Zusätzliche Unsicherheit bringen strengere Sicherheitsvorschriften, die ab 2027 bestimmte Designmerkmale wie versenkbare Türgriffe verbieten – ein weiterer Kosten- und Anpassungsfaktor für viele Hersteller.

Exporte als Ausweg aus der Absatzflaute

Der einzige klare Lichtblick bleibt das Auslandsgeschäft. Die chinesischen Exporte von Elektroautos und Hybriden haben sich zuletzt mehr als verdoppelt. BYD allein brachte es 2025 auf rund eine Million exportierte Fahrzeuge – Tendenz steigend.

Das Management verfolgt ein ehrgeiziges Ziel: Bis 2030 soll die Hälfte des Absatzes außerhalb Chinas erzielt werden.
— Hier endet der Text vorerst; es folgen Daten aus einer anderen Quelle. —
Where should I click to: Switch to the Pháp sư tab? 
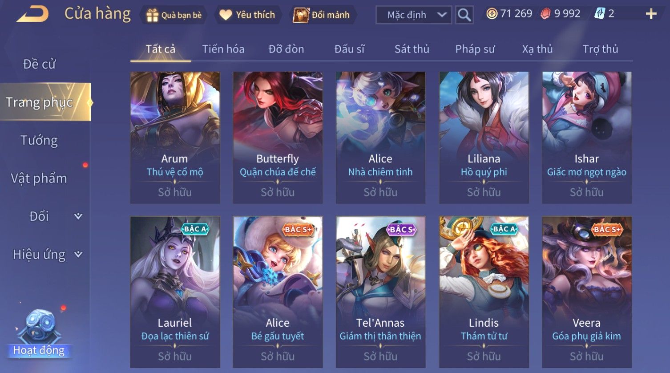point(475,49)
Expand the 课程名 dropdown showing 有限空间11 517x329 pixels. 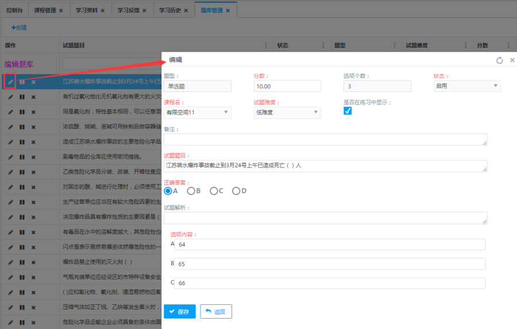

Im Fokus stehen neue Produktionsstandorte in Europa und Lateinamerika.

Zusätzliche Fantasie entsteht durch jüngste Entwicklungen in Europa. Die Europäische Kommission genehmigte erstmals eine Zollausnahme für ein in China produziertes Elektroauto – der Cupra Tavascan von Volkswagen (VW Aktie) – gegen Mindestpreise und Verkaufsquoten. Branchenkreise berichten, dass nun auch chinesische Hersteller ähnliche Vereinbarungen prüfen.

Sollten BYD und andere Konzerne vergleichbare Deals mit der EU erzielen, könnten sich die Exportperspektiven spürbar verbessern.

Unsicherheit bleibt

Marktbeobachter sehen weiterhin erhöhte Volatilität und eine klare Underperformance gegenüber dem Gesamtmarkt. Fundamentale Risiken durch den schwachen Inlandsabsatz wirken als Bremsklotz für eine nachhaltige Trendwende im Kurs.

Fazit

BYD steht in China massiv unter Druck. Der Preiskampf, der Wegfall staatlicher Förderung und die schwache Konjunktur belasten Absatz und Margen. Die Hoffnung ruht klar auf der internationalen Expansion.

Gelingt es dem Konzern, die Exporte weiter hochzufahren und möglicherweise ähnliche Zollvereinbarungen mit der EU zu erzielen wie Volkswagen mit Cupra, wäre das ein echtes Aufbruchssignal. Bis dahin bleibt die Aktie ein Titel für die Watchlist.

Kurzfristig hellt sich das Chartbild auf zwar auf, aber oberhalb von rund 11 Euro könnte sich eine nachhaltigere Erholung abzeichnen – bis dahin bleibt Vorsicht angebracht.